Noue’s eyes lit. “The artifact Tome is trying to find, it’s something you don’t want him to have. The mine collapse… how much of an accident was it?” Parchment looked uncomfortable and turned away. Noue pursed her lips. “I see. So you killed all those people… to delay Tome getting what he wants?” Quill protested that they needed time, that it was for the greater good. “You can’t just collapse the mine over and over, what is your long-term plan?” Glue and Parchment looked at Quill. It was his show to run, deciding what to tell, evidently. He answered that, mostly likely, they would have to destroy whatever artifact had survived from before the Age of Loss. They lacked the manpower necessary to kill Tome, the Dragonslayer was an ocean away and aging besides, the best they could do was deny him his objective. “You killed all those people, just to buy time to… what, kill more people? You don’t even know what you’re destroying! What if it could provide the means to liberate people from dragonkind? What if it could melt the glacier and let the passes be open so that they couldn’t tax merchants to death for the few traceable paths?”
Quill sighed. But with his glyph unlocked, he knew things that were normally locked away, such as events in Fief. He didn’t know the details, getting information out of a warzone was forever complicated, but there was talk of an armed uprising against the radiance dragon who had patronized the lineage of the White Queens all through the Age of Stone. The time was coming that an uprising would be possible. It just hadn’t come yet. “You say it hasn’t come yet, but if there’s an uprising in Fief, couldn’t there be one in Coldpass?” Quill shook his head, regretting the course the conversation was taking. Coldpass wasn’t a mobilized army. There had been circumstances they simply couldn’t replicate, here in the Sevens. At least not yet. “Peaceshield is already moving against dragons! They’ve destroyed the barrier spheres erected in their lands, and reject the patronage system!” Quill acknowledged this, and sighed. A revolution, in Barbery, would take a single squad of powerful spirit mages. The loose and wandering undead raised by the necromantic pulses of Mount Barber could be marshaled into an army. The Historians were moving on this, but it would take months to gather the forces needed and they had, at best, days before the artifact was unearthed. If they were successful in ousting dragons from control of Orth, they would have all the time in the world to unearth the secrets of Ages past.

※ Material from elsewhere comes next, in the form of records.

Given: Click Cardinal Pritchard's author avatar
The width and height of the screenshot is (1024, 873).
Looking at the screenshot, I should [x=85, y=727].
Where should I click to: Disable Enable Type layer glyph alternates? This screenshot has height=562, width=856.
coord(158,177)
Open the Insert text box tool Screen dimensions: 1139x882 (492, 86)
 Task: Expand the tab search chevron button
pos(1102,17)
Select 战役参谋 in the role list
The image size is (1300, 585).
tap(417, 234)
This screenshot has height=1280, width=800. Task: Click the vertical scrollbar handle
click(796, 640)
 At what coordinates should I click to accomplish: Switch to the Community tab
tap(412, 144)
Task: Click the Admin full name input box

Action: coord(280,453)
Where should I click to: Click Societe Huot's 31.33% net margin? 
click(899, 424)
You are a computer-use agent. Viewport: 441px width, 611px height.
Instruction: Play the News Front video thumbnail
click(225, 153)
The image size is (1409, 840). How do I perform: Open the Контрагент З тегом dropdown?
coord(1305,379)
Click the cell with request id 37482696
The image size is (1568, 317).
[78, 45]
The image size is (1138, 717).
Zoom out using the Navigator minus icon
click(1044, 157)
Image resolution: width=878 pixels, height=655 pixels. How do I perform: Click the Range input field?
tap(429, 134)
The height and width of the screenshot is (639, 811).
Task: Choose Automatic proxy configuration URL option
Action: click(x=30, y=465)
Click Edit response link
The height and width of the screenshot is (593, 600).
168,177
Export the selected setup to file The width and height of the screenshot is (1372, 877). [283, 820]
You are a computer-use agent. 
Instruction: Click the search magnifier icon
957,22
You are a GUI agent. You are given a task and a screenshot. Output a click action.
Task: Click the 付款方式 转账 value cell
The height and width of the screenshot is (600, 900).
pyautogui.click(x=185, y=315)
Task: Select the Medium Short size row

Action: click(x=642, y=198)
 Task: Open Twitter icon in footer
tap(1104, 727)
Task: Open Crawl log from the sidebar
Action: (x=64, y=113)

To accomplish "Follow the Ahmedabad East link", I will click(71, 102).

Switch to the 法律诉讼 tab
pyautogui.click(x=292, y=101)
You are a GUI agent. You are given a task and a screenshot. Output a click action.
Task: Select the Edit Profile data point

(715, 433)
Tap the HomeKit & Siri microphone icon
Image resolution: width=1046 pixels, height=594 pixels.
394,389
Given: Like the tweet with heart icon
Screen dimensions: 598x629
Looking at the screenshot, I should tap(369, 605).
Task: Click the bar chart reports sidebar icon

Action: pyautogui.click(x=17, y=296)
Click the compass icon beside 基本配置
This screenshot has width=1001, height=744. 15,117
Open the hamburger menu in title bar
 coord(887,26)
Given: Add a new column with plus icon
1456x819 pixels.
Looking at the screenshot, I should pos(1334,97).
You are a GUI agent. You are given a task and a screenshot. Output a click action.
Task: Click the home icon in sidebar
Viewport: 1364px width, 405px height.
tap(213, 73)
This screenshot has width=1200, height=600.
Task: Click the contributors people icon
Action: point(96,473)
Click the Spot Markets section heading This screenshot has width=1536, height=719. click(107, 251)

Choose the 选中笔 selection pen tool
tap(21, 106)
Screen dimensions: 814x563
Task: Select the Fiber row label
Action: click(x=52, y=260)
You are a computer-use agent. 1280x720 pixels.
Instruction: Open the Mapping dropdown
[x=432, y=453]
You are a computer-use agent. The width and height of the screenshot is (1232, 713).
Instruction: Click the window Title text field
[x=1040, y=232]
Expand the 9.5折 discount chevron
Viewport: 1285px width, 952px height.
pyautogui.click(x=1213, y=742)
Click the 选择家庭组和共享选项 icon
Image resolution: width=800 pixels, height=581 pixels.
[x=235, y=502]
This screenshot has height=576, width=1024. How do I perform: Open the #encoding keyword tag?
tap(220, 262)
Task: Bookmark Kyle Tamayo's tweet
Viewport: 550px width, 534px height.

Noue chewed her lip thoughtfully. “Could I think it over? Glue, your sorcery, is there some way you could cast on me so I can think about it while not being… without it being readable?” Glue took a deep breath of hookah smoke and exhaled it into a swirling orb in their left hand while their right reached for Noue’s temple.
That night, alone in his apartment, Quill meditated upon the concept of morality, sifting through his lore spirit’s knowledge of philosophy. As he asked himself rhetorical questions, he briefly felt a pressure on his mind, but it passed and slumber took him shortly after.